Among more than 500 commercial real estate professionals surveyed worldwide, nearly 70% stated that their companies placed greater emphasis on ESG in 2022. Of all the priorities within ESG frameworks, reducing energy consumption and carbon emissions was overwhelmingly seen as the most critical—especially across Europe and North America, where climate change has become a driving concern for both policymakers and investors.
CBRE's report revealed that 79% of respondents believe green building certifications significantly influence real estate decisions. Nearly half of those surveyed said they are willing to pay a premium for buildings with such certifications. This “green premium” is particularly evident in regions like Europe and Asia-Pacific, where sustainability standards are often embedded in regulatory frameworks. In London, for instance, CBRE’s separate studies have shown that office buildings certified under LEED or BREEAM command rental rates over 8% higher than their non-certified counterparts.

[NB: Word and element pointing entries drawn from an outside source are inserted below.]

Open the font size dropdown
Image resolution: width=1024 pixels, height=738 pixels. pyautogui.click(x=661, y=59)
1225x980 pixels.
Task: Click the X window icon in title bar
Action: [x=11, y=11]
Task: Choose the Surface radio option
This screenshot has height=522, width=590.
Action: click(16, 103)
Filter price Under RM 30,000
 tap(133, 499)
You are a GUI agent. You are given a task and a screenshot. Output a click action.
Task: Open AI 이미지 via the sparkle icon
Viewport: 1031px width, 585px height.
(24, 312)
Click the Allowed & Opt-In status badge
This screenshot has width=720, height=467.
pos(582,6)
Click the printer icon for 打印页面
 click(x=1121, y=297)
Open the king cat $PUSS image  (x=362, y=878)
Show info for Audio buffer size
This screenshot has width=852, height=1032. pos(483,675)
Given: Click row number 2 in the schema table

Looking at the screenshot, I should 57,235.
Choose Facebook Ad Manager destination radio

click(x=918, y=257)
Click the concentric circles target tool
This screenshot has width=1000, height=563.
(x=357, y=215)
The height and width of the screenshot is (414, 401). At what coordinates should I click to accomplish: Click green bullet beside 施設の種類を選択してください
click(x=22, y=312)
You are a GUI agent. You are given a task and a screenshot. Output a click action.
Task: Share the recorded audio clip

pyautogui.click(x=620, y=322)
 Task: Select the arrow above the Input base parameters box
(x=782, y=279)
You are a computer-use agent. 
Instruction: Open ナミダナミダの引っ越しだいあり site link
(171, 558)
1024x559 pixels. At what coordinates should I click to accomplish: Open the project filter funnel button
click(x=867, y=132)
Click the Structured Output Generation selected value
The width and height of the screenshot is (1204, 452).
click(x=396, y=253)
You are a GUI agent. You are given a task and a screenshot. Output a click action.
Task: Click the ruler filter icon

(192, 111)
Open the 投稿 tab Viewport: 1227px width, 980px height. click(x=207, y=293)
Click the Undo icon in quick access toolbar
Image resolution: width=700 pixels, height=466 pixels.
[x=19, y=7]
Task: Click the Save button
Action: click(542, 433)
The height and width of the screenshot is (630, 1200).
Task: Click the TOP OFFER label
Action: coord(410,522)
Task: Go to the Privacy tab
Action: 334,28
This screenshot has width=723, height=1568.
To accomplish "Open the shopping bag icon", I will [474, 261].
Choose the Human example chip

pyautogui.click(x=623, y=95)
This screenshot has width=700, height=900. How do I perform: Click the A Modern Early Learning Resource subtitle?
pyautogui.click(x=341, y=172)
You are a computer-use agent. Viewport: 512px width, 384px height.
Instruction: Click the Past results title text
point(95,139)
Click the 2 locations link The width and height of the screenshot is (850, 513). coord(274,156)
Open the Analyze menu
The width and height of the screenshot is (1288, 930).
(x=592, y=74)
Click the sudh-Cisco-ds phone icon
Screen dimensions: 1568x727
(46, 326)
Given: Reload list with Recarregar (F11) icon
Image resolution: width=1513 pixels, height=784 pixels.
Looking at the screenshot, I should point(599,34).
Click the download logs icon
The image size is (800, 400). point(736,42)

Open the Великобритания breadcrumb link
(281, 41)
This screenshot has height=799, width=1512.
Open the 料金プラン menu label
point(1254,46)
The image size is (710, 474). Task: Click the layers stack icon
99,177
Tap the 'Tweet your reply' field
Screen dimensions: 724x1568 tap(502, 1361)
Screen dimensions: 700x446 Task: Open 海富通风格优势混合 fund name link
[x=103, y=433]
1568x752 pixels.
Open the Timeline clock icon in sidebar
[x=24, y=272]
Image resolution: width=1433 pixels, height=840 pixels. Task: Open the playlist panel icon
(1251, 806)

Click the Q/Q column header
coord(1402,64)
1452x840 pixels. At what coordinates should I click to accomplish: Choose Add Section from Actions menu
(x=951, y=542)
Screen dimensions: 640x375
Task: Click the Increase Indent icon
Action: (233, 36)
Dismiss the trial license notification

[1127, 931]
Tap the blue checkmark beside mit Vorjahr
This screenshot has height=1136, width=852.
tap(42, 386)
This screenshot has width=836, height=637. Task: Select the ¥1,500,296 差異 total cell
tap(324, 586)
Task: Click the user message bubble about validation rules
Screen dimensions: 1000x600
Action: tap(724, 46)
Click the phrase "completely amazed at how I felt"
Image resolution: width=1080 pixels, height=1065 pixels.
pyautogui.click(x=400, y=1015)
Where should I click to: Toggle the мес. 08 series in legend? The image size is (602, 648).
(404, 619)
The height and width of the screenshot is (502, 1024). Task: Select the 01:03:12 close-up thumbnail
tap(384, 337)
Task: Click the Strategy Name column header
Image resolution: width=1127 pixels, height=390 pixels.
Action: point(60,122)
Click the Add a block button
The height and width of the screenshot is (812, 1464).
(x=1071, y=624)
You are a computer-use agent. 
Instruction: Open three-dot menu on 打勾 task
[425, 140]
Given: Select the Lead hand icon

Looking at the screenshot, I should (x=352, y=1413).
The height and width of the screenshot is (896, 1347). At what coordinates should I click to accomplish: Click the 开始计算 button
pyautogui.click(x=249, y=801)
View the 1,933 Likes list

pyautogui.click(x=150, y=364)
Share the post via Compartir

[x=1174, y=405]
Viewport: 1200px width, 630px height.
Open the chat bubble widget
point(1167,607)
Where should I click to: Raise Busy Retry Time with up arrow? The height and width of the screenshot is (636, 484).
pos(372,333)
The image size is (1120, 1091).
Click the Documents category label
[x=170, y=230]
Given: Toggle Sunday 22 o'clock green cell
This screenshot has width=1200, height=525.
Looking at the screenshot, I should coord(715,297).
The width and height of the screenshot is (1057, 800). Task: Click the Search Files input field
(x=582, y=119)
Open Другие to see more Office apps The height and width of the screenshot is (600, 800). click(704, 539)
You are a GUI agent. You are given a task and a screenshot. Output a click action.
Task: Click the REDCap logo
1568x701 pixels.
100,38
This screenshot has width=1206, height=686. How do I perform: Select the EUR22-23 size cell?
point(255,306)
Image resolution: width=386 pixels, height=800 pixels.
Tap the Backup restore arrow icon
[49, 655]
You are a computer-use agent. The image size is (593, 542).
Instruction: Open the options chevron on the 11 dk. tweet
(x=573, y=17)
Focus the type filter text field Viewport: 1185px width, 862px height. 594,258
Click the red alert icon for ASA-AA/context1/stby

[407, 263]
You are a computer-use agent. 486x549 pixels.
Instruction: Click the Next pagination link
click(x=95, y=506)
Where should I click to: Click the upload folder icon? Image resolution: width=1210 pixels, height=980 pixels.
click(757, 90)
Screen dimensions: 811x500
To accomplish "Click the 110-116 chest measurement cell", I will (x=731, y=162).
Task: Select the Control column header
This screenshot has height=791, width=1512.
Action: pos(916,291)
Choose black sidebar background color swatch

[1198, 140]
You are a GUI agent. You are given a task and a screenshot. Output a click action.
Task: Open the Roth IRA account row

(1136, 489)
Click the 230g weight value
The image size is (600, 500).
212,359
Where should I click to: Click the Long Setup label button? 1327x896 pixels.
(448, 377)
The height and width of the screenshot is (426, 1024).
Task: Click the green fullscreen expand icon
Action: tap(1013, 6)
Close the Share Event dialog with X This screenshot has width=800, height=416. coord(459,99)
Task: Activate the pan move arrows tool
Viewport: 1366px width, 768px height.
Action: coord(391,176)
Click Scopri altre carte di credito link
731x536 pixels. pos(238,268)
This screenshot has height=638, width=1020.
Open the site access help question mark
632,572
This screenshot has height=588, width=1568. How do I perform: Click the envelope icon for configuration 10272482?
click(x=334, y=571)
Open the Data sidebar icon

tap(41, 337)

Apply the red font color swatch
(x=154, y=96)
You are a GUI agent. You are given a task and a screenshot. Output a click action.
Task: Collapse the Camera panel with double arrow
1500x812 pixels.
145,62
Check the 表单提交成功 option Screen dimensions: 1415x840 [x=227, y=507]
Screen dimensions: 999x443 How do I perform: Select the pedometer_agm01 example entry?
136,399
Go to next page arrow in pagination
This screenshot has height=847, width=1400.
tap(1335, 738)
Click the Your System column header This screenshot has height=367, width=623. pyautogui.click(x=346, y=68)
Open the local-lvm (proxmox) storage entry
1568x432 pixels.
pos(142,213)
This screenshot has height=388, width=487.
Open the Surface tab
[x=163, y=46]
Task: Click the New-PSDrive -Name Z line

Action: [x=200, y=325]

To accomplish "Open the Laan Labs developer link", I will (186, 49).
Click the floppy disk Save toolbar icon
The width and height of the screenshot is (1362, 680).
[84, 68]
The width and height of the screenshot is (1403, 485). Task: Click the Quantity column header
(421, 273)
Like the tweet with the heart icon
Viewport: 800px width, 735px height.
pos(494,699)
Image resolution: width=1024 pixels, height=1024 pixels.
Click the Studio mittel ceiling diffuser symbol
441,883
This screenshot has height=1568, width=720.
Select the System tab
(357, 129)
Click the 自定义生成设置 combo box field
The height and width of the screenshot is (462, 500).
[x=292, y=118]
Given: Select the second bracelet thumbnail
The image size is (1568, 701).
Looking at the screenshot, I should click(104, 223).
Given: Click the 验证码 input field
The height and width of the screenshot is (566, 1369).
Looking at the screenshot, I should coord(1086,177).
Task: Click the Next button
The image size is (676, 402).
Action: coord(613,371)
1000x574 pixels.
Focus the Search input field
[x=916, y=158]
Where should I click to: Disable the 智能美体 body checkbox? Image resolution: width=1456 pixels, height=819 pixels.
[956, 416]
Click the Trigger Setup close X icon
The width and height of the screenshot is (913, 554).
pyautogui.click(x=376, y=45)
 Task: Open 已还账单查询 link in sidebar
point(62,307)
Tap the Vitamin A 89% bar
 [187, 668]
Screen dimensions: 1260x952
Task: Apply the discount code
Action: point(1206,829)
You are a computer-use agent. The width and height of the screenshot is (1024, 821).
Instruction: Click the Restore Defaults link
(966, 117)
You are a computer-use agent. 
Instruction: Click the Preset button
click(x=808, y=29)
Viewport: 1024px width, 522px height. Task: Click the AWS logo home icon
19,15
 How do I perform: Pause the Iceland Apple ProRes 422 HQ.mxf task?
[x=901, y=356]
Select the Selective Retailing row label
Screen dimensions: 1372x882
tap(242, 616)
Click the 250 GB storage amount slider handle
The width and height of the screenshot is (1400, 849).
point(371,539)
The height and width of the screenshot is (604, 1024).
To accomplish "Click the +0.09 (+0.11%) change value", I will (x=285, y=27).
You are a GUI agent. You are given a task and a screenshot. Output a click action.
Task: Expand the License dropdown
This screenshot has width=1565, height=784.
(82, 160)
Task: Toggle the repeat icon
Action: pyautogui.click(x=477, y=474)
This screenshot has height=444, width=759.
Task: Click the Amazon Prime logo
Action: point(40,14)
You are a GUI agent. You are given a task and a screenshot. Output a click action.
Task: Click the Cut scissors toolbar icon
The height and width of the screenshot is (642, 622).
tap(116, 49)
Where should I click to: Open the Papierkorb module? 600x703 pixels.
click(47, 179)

This trend is mirrored in the U.S. as well. Kathryn Moore, a property developer based in Silicon Valley, explained in an interview: “We recently invested in a LEED Gold-certified office complex. While the construction costs were about 12% higher than traditional buildings, the long-term returns—through premium rents and longer lease terms—more than justified the investment.” Moore emphasized that multinational tenants, in particular, are increasingly making green certifications a non-negotiable requirement.
Beyond energy efficiency, climate resilience is also gaining attention. According to the survey, 75% of respondents consider a building’s ability to withstand climate events a key factor in decision-making, and nearly 40% are prepared to pay more for properties with high resilience ratings. As climate extremes become more common, buildings that can resist heatwaves, flooding, and storms not only reduce operational risks but also offer long-term savings in insurance and maintenance costs.
The report also noted differing ESG priorities between investors and occupiers. While investors mainly focus on decarbonization and financial returns, occupiers embrace a broader spectrum of social and environmental initiatives. Among tenants surveyed, 53% rated reducing air, water, and land pollution as a top priority, and 62% placed high importance on improving social mobility, equity, and diversity.
One example of this shift is Amsterdam-based creative agency Studio Vink, which recently moved into a WELL-certified office building. Besides standard energy-saving features, the building emphasizes occupant well-being, with enhanced ventilation, natural lighting, and even meditation spaces. Founder Jeroen Vink noted, “Our team values mental comfort and a healthy environment just as much as functional space. A wellness-focused building isn’t just better for the planet—it helps us retain talent and improve performance.”
While awareness of green buildings is clearly rising, CBRE also highlighted several implementation hurdles, including the high cost of certification, lengthy processes, and the lack of global standardization. In regions where green certifications are not legally required, progress still largely depends on corporate values and market demand.
Nonetheless, the momentum behind green buildings is unmistakable. From LEED Platinum office hubs near New York’s High Line, to mixed-use developments in Munich made of recycled materials, and natural ventilation skyscrapers in Singapore—these are no longer fringe projects, but landmarks of future-proof urban design.
The value of real estate is no longer judged solely by location, square footage, or price. As ESG considerations become mainstream, buildings with proven environmental credentials, social responsibility, and governance standards are becoming the new gold standard. As one European fund manager put it during the survey: “We’re not just investing in buildings—we’re investing in a sustainable future.”